• **PROBLEM DESCRIPTION**: Rewrite the records starting at the line containing "Open the Twitter for iPhone source link" and ending at the last record, requests included, shifting every coordinate in the answers by -144. Leave the pictures out of your answer.

[Pointing records for screenshots and pages]
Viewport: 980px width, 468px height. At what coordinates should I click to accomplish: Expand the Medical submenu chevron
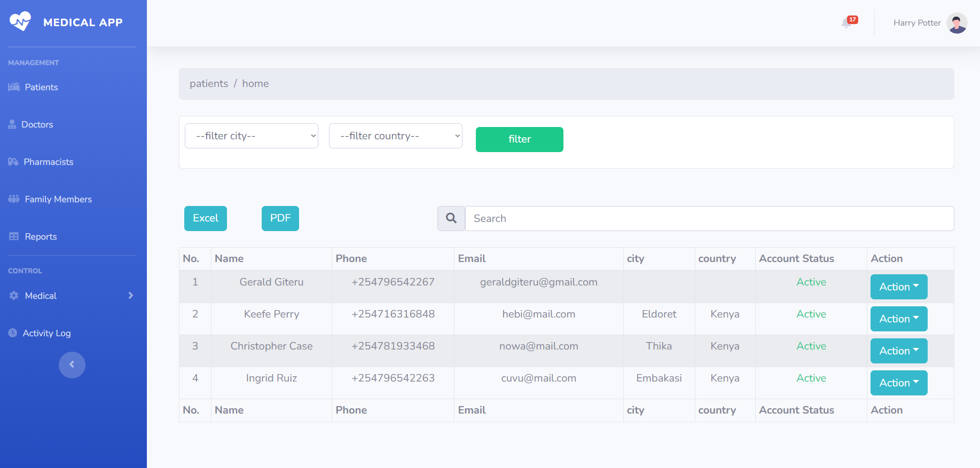pos(131,296)
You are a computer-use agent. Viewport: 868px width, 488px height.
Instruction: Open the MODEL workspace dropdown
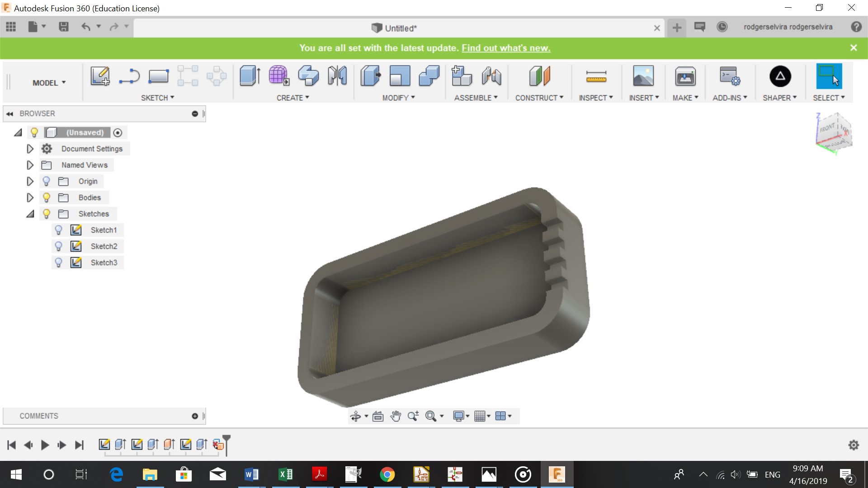(49, 83)
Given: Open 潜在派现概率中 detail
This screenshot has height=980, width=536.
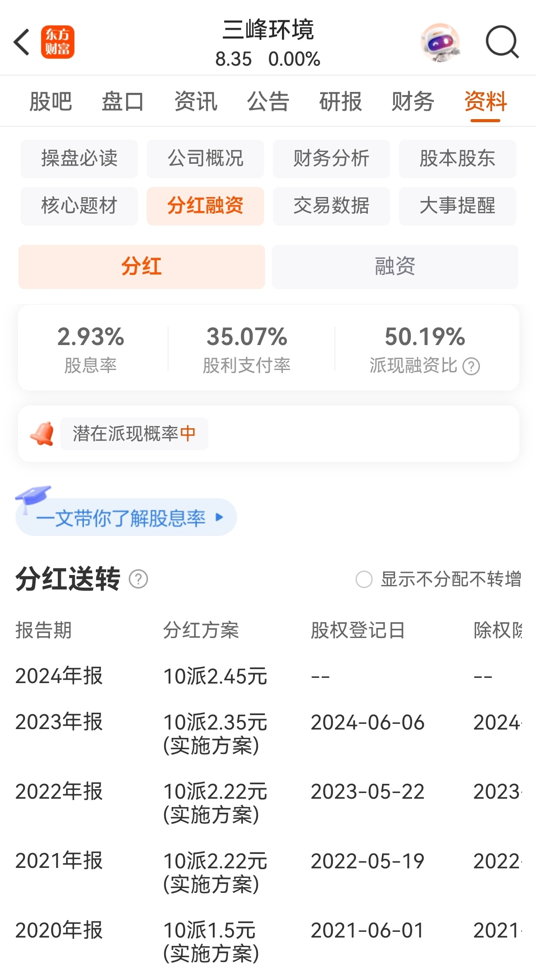Looking at the screenshot, I should 134,434.
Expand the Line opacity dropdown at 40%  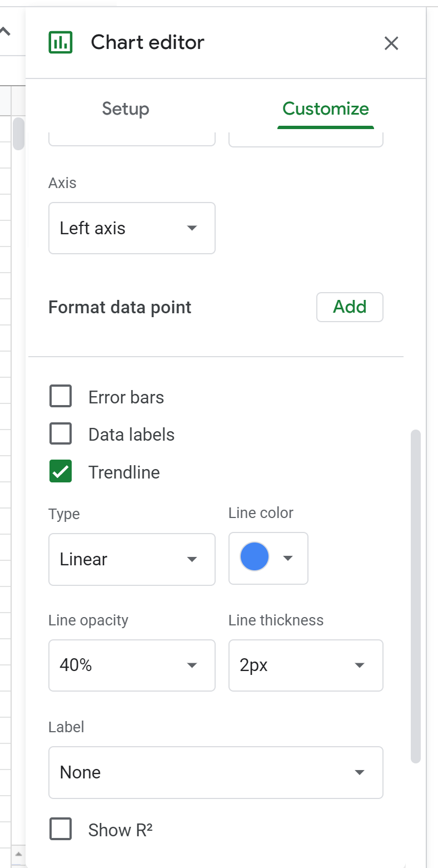[132, 665]
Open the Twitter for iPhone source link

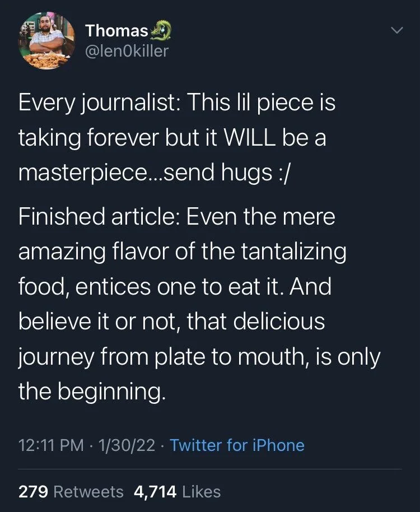pos(239,445)
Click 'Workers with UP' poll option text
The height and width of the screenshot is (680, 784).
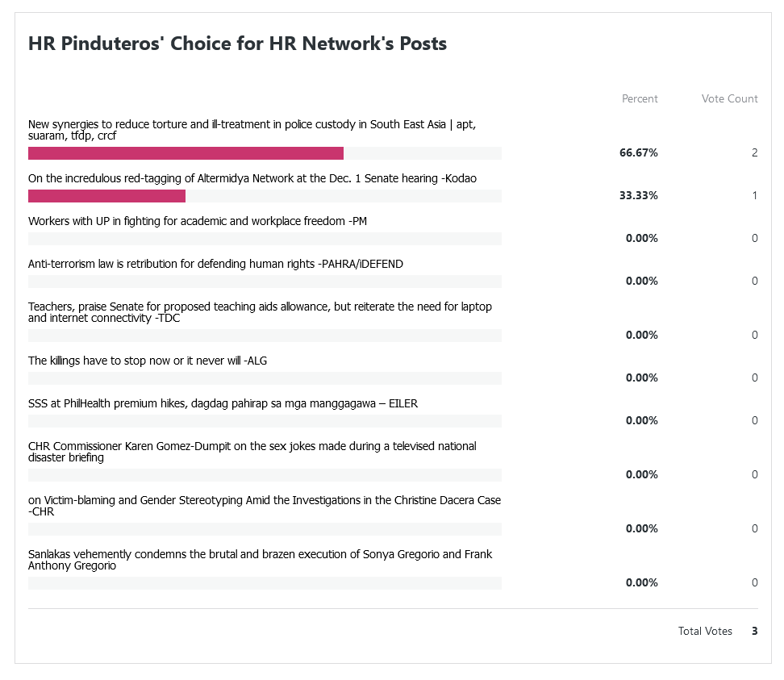pyautogui.click(x=198, y=221)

• **COMPLETE RESPONSE**:
Open the Twitter for iPhone source link

pos(95,301)
Click 'Workers with UP' poll option text
The height and width of the screenshot is (680, 784).
pyautogui.click(x=54, y=77)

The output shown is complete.